The matrix definetly would be the hardest part, and adding infrared would not help, however it is actually possible to use a regular led as a sensor you would switch between input and output so fast that you don't see them blink then you would have the stylus with a led as the point, and when the led matrix detects the point of light it turns high during its output stage the coordinate of the led would just be sent to the other board to be turned on Depending on how big and high res you want it I would suggest breaking the board into smaller pieces individually controlled, so that speed is not a problem

Grumpy_Mike: This project is an 8x8 matrix with switches in each matrix position and it took me a couple of months:-

Hmm, is it the programming or the process of wiring it up which took you the most time? If it's mainly the wiring I could try winner10920's suggestion, using 2 ready built matrices.

winner10920: it is actually possible to use a regular led as a sensor you would switch between input and output so fast that you don't see them blink then you would have the stylus with a led as the point

I would probably have to devise a casing that ensures the LEDs can't detect light from neighboring LEDs, as I imagine they wouldn't all switch between detecting and emitting light at exactly the same time.
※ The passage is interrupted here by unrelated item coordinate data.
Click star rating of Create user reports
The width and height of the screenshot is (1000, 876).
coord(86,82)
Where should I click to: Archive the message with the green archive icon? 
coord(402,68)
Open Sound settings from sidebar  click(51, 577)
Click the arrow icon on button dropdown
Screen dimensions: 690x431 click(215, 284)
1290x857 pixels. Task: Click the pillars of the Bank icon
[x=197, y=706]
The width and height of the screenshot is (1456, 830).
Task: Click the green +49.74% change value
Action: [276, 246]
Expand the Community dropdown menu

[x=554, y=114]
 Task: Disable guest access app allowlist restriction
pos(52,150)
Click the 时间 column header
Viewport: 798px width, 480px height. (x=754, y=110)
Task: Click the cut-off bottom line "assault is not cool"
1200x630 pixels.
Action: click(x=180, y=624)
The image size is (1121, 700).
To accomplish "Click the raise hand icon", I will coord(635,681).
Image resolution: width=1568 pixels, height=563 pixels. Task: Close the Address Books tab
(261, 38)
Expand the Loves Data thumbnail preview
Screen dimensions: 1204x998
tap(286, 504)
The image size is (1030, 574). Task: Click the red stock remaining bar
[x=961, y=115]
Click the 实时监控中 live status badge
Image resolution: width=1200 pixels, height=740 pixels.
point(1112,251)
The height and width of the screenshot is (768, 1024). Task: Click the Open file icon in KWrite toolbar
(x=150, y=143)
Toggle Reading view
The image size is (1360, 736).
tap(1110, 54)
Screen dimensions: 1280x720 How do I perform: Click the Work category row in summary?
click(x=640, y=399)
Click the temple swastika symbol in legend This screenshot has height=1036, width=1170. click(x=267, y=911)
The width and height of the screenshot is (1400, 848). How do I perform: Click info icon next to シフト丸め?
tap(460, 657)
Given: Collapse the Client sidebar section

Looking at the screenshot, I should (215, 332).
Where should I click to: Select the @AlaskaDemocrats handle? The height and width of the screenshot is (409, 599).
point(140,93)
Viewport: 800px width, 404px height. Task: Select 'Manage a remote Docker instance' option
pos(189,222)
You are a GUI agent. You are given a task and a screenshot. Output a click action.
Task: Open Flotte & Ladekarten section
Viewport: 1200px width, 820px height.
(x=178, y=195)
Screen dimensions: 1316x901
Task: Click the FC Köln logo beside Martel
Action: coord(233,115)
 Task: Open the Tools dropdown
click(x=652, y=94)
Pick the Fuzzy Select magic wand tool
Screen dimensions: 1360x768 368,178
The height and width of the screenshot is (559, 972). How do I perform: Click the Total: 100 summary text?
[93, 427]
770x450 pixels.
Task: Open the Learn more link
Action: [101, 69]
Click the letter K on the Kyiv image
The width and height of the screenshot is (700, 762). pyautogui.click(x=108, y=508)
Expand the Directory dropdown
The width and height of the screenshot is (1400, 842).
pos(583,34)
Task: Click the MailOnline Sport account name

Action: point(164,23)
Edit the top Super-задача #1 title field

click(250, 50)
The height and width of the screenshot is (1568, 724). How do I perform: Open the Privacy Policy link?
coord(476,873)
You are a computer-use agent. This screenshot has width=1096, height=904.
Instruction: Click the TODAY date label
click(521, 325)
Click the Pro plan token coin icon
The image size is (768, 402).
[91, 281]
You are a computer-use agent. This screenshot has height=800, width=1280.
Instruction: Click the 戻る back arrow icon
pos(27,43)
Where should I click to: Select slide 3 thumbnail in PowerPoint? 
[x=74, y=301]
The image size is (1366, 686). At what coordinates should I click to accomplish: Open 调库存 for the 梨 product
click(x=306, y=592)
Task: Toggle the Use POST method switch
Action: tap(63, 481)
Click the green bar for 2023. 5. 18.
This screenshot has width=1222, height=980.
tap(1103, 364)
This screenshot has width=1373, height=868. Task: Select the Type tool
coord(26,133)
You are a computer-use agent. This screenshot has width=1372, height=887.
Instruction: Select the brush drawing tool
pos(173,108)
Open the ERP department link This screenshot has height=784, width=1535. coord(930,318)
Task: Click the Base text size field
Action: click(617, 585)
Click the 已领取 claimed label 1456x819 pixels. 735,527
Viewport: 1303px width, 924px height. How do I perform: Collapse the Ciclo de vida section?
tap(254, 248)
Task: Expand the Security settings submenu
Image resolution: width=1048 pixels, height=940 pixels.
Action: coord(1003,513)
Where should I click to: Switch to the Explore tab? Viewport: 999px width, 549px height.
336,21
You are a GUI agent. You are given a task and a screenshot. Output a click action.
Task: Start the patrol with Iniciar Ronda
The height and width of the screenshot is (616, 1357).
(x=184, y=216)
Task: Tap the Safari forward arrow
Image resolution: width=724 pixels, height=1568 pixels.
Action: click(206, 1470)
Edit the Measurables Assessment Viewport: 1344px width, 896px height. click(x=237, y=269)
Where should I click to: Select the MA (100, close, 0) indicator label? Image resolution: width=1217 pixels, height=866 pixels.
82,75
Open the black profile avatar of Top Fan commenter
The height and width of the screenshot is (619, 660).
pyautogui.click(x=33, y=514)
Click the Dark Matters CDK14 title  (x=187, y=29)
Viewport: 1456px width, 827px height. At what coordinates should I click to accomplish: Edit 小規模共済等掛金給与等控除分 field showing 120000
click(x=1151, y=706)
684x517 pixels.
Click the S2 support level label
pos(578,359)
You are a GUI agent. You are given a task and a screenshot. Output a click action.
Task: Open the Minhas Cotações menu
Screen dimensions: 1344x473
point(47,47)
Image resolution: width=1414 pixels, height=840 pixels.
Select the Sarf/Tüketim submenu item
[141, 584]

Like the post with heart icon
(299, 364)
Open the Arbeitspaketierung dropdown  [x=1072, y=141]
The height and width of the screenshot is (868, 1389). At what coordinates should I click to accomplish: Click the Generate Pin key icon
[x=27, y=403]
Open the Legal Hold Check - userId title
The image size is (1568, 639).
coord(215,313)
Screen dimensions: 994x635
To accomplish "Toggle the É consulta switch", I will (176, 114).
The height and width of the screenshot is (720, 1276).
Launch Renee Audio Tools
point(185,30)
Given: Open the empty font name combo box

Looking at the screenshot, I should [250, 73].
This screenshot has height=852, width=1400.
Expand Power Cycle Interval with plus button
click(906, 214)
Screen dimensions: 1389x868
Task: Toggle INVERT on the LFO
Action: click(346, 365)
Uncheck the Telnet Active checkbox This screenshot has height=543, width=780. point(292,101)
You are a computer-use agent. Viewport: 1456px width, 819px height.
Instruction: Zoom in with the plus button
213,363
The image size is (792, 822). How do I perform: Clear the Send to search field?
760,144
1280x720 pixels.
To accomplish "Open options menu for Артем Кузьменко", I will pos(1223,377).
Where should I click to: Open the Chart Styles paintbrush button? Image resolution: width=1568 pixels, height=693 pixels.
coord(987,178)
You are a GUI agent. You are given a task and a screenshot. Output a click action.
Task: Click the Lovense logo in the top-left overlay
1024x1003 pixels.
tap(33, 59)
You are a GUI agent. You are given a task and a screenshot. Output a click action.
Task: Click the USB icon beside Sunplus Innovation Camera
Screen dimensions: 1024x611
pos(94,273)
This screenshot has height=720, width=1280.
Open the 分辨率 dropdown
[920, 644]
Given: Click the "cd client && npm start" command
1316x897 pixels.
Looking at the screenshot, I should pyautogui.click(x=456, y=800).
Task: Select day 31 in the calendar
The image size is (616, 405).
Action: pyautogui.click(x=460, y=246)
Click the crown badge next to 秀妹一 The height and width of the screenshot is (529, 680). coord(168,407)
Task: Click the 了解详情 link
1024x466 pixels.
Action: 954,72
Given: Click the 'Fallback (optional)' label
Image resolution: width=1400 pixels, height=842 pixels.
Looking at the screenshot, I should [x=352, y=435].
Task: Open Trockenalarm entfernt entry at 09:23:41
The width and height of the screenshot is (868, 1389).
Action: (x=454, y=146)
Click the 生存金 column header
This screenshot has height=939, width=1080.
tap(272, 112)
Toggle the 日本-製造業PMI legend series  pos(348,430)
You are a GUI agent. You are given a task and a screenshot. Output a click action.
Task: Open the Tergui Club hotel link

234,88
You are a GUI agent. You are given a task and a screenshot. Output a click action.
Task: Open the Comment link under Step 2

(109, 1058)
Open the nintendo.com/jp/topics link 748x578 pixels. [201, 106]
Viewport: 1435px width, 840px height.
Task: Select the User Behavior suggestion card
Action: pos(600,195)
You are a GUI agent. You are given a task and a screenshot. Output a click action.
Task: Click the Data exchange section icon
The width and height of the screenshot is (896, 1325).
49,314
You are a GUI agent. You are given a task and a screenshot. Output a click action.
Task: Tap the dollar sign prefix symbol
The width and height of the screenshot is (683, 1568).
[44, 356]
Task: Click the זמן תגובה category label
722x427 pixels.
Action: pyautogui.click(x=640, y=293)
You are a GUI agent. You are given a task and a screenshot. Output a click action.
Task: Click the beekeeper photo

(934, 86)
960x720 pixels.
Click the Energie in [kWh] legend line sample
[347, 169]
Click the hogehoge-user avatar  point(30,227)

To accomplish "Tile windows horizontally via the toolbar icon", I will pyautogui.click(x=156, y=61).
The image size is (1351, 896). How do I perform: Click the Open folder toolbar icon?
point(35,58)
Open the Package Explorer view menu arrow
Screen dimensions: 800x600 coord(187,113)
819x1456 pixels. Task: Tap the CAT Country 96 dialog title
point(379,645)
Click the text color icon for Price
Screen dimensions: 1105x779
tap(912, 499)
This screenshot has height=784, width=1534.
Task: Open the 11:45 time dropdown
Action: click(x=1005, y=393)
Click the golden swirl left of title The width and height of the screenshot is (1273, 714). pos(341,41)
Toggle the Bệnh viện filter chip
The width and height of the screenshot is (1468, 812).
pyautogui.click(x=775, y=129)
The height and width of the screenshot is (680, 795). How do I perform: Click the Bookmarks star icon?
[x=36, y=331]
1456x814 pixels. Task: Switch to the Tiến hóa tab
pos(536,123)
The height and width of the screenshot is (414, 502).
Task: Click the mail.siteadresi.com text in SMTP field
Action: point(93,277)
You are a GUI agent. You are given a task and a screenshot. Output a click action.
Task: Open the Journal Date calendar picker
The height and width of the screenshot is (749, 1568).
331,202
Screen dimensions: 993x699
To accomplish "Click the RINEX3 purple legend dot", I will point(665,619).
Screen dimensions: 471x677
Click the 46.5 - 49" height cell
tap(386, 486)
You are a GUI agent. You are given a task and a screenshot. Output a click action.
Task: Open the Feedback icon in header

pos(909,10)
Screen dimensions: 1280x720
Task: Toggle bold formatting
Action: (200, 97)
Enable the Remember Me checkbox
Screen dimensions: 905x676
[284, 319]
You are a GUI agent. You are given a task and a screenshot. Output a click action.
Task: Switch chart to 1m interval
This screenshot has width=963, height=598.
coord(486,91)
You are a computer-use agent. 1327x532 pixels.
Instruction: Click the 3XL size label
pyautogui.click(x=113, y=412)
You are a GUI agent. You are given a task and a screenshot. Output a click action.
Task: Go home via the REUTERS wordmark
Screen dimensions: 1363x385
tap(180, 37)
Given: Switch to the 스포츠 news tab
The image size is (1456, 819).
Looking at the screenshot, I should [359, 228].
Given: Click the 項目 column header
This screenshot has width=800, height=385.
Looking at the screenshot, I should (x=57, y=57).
But that seems doable.. But it does sound like the programming required to make this work might be quite a challenge!

[edit] This seems like an even nicer solution! http://cs.nyu.edu/~jhan/ledtouch/index.html If I can get the LEDs to turn on when they detect less light I wouldn't even necessarily need a stylus :) [/edit]

is it the programming or the process of wiring it up which took you the most time?

Wiring and physically making, the programming was almost trivial but then I have been at this game over 40 years.

Well that link said:-

More info coming soon, I promise.

and I suspect it is an old link. I did not have too much success when I tried that technique.

Does it have to be LED? What about a graphics LCD shield, and two pots rather like an old etch a sketch.